I'd like to add to those endorsing Monbiot, not just for his honest and principled stance on nuclear but for his thought in general. "Feral" in particular being an excellent book.

I agree that fracking is an especially objectionable technology, and I think local communities should be given far more influence over the decisions, as they should on the almost as bad wind farms (note: I've never considered NIMBY a dirty word, and disagree with most of those of my tendency on this matter).

It is simply a fantasy to say that any cheap, plentiful and environmentally friendly energy can be supplied. IMHO, the "lessons" of Fukusshima are heinously misapplied- and doing active harm to Germany, while France has rightly misunderstood the hysteria- and we should be looking towards a sensible nuclear development whose aim is to minimise the harm associated with it, especially in the past.

I advise all and sundry to read Monbiot's blog and remain yours, etc.

opit said...

"sensible nuclear development whose aim is to minimise the harm associated with it" I don't think people realize yet that Fukushima was no accident.
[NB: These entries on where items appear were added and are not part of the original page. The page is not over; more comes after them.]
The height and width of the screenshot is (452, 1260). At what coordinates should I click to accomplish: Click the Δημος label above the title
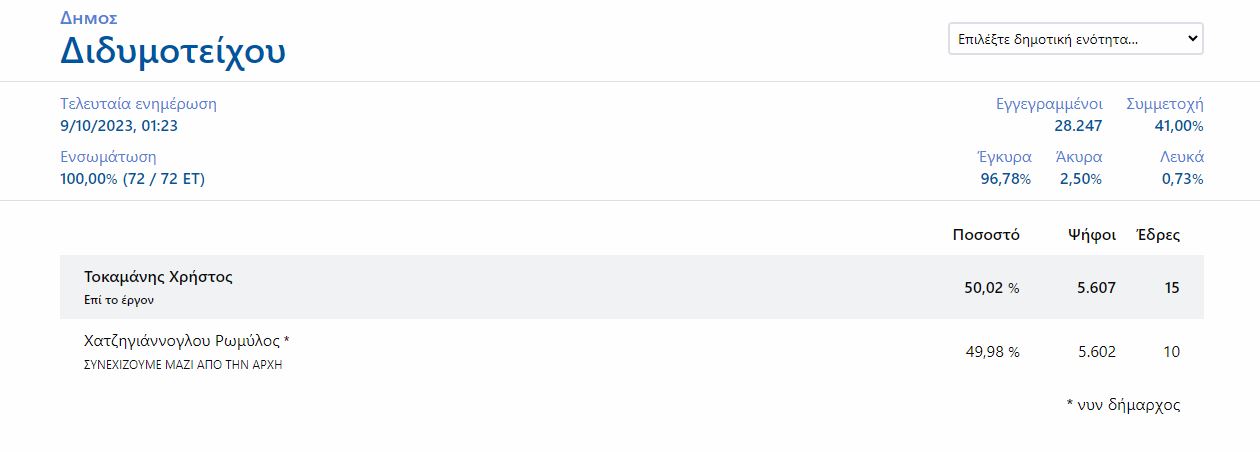pyautogui.click(x=89, y=18)
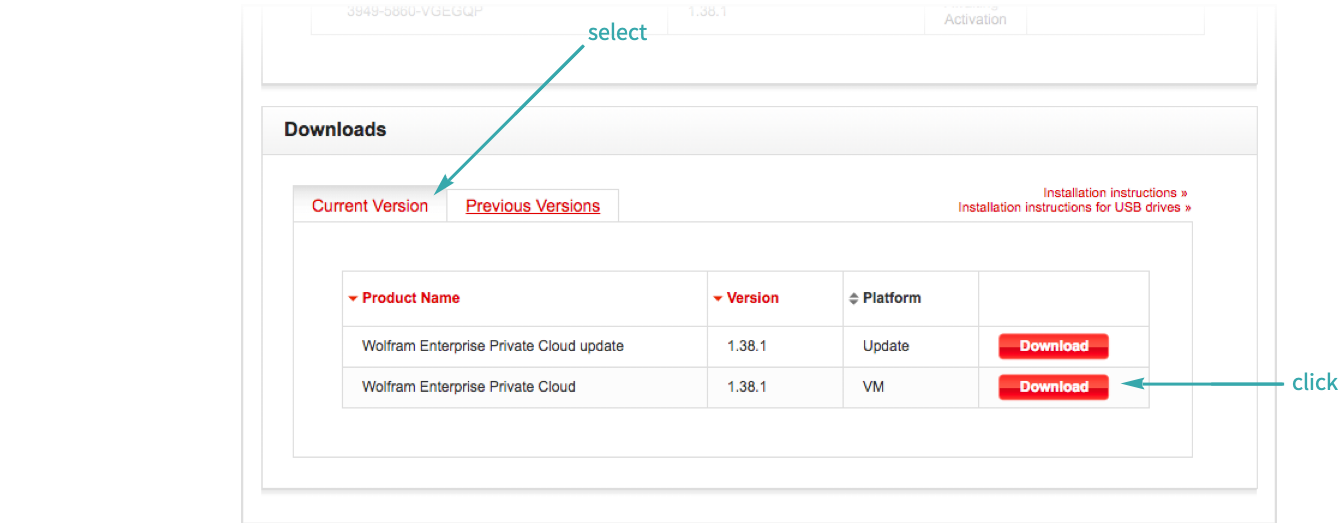Image resolution: width=1340 pixels, height=524 pixels.
Task: Click the Activation text at the top
Action: pos(974,20)
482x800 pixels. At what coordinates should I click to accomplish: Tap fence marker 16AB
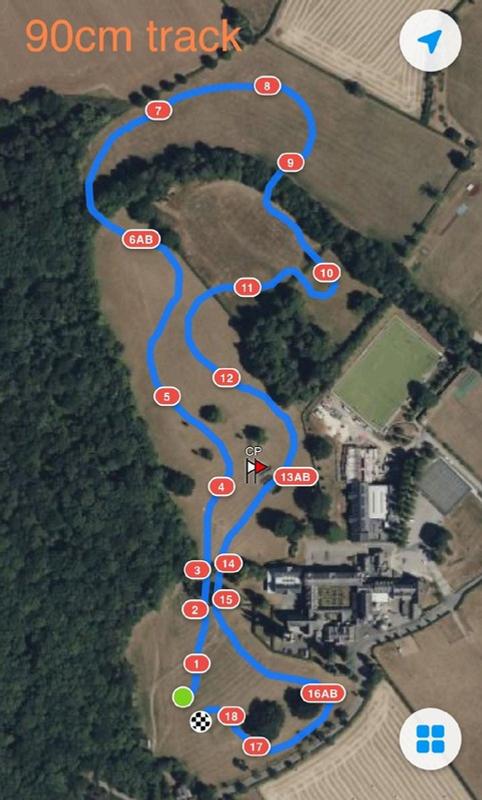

Both GE design engineers and construction engineers resigned over their concerns about safety. There is a YouTube video exposing the design flaws of these turn key operations, which affect many more reactors than just the Japanese ones. It was only yesterday I ran across funding games by the World Bank causing such to be constructed in Manila. How many more there are I hesitate to think about. Plus the engineer on YouTube noted construction of US nuke plants on the Mississippi River emergency flood-way.
These old designs were based on the units used in nuclear submarines. In all of them, spent fuel had to be kept cooled in a pool of circulating water: failure of backup power meant radioactive things went bang.
Was that just oversight or incompetence ? From the United States Offering Iran Uranium Enrichment Technology to Suggestions for Creating Catastrophic Industrial Failure
I have kept some notes on water warfare which seem to apply to such diverse things as dredging the Mississippi ( Contrary Brin - futurist David Brin - has more than one article of analysis ), effects of Hurricane Katrina and state of retaining structures ( ), and construction of high dams in the Himalayas ( International Rivers has a report )
Nuclear notes
Since hydrofracking is your focus, it would be remiss not to include the link for the Texas blogger who has run an information nexus exposing frack dangers for years

opit said...

Better check your spam filter. I sent a note including several links I thought relevant. Here is perhaps the most important again :

Phil said...

Many thanks for all those links. They will come in very handy.

Phil said...

Surely it's fairly obvious why the Tories want fracking. The question is who's going to frack them.